The open horse show began with Larry Guy, who worked for many years getting things organized.
“Pat Hunter, Laurie Ely and Rosemary Anderson were strong supporters to get things started, also,” Petsch said. “It has since been passed off to a new generation of parents and supporters with a few of the originals still helping.”
Today’s horse show committee includes five members, but a crew of about 12 volunteers is needed to make the day’s activities go smoothly.
For the first time this year, the show was moved from Father’s Day itself — a Sunday — to the Saturday prior. Petsch said that change seemed to be a plus for both participation numbers and getting volunteer help.
Whereas in the early days the horse show might have attracted 70 or 80 entries, she said, that number had dropped off over time — so the boost organizers saw this year was welcome.
Trisha Rust of Guide Rock, another show committee member, said she has been involved with the event since its inception as a parent, beginning when her oldest daughter, Kelsey, was 8 and just getting started in horse events.
All four of her daughters — Kelsey, Mariah, Josie and Laynee — have been part of the Guide Rock horse show. Laynee is 8 now — just like her oldest sister was that first year.
Rust and Petsch agreed that starting the horse show all those years ago was a matter of civic pride, and that the event has been good for the community.
“It was to get a new event in a small town to bring people out and give them something to do, something to watch,” Rust said.
Guide Rock’s convenience store and restaurant and bar both see extra business on the horse show weekend, they said.
As with many summer events, weather — especially extreme heat and rainfall — can pose the biggest challenges, the women said. A year ago, muddy conditions in the area caused postponements that pushed the horse show all the way into August.

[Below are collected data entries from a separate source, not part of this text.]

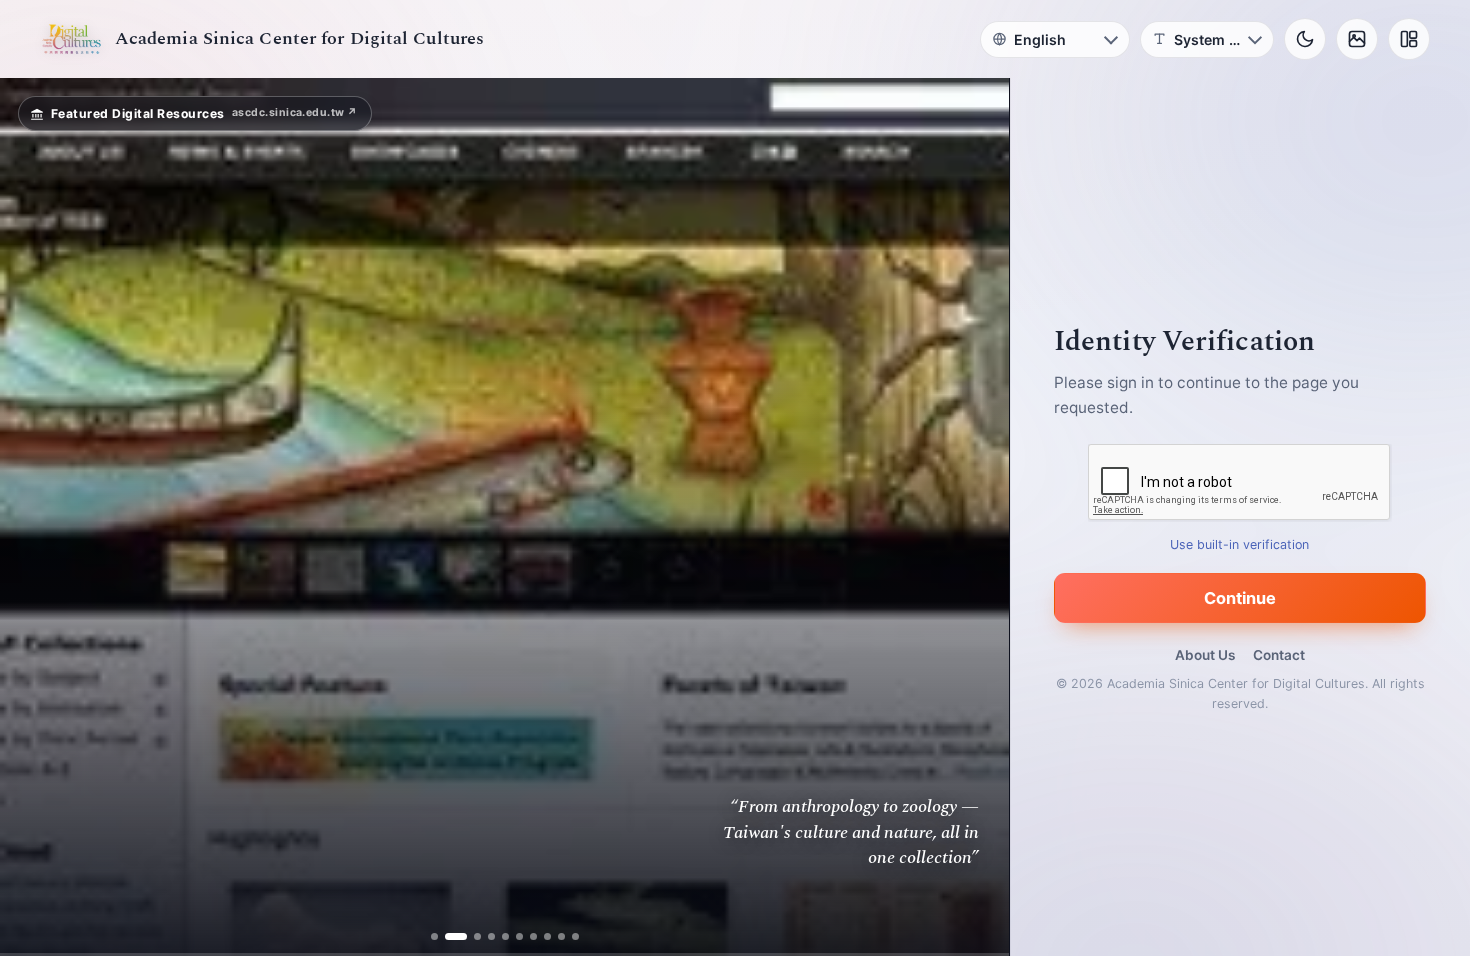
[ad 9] (561, 936)
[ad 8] (547, 936)
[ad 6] (519, 936)
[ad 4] (491, 936)
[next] (973, 517)
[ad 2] (448, 936)
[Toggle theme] (1305, 39)
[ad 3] (470, 936)
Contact (1279, 655)
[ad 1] (434, 936)
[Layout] (1409, 39)
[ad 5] (505, 936)
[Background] (1357, 39)
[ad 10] (575, 936)
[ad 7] (533, 936)
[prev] (36, 517)
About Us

One change through the years has been the increasing use of the internet to spread the word about the event and keep people up to date on weather and arena conditions.
Computer technology in the office also helps officials keep track of registrations and points, whereas in the early years all that record keeping was done by hand.
Petsch said proceeds from the show are used to maintain the arena and keep the grass around it mowed.
“We hire someone to do it, and he does a great job,” she said.
Altogether, the committee is proud of the annual event and always is trying to make it better. Many generous sponsors help make the day possible.
“We pride ourselves in that we think we give great prizes that are useful to horse owners,” Petsch said.
The 2021 show is scheduled for Saturday, June 19.